Collected data entries:

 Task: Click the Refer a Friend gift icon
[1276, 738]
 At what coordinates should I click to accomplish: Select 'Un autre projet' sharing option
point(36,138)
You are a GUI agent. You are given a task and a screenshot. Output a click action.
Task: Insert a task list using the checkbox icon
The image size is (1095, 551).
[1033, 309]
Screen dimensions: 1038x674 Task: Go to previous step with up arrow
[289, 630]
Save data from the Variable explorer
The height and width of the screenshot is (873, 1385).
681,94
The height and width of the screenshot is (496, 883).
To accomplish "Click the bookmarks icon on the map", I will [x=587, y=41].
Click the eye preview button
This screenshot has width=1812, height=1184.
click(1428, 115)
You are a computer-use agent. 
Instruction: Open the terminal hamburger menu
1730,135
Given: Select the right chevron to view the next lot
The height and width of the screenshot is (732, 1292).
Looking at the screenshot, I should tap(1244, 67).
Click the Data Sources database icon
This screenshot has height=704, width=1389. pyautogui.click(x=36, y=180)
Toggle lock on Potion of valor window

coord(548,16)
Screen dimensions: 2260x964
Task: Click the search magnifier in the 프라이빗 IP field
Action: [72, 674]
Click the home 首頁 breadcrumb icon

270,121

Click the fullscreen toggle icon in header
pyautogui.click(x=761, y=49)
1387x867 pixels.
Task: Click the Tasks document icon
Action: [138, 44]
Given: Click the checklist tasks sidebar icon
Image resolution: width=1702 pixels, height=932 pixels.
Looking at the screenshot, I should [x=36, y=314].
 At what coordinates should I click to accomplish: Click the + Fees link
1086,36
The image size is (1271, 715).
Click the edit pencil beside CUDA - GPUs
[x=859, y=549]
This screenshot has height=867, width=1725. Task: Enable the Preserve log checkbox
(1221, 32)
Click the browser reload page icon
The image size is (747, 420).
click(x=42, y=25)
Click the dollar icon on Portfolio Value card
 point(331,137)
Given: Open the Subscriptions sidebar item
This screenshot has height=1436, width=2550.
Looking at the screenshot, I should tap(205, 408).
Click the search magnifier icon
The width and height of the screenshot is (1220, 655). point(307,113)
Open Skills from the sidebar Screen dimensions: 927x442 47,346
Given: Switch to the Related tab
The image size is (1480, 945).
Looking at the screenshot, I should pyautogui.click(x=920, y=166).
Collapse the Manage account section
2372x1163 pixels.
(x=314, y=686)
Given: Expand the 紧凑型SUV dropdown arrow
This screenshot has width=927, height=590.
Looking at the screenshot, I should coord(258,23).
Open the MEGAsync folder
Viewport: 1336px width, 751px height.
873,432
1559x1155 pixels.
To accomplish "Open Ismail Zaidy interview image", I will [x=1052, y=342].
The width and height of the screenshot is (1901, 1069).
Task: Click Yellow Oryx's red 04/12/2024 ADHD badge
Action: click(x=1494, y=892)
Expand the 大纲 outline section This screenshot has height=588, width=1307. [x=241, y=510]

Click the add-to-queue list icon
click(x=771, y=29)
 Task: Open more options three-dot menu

YOUR GOAL: Write out, word for word, every line from the one containing "Given: Expand the 紧凑型SUV dropdown arrow" through the last line of the records above.

ANSWER AREA:
Given: Expand the 紧凑型SUV dropdown arrow
This screenshot has width=927, height=590.
Looking at the screenshot, I should coord(258,23).
Open the MEGAsync folder
Viewport: 1336px width, 751px height.
873,432
1559x1155 pixels.
To accomplish "Open Ismail Zaidy interview image", I will [x=1052, y=342].
The width and height of the screenshot is (1901, 1069).
Task: Click Yellow Oryx's red 04/12/2024 ADHD badge
Action: click(x=1494, y=892)
Expand the 大纲 outline section This screenshot has height=588, width=1307. [x=241, y=510]

Click the add-to-queue list icon
click(x=771, y=29)
 Task: Open more options three-dot menu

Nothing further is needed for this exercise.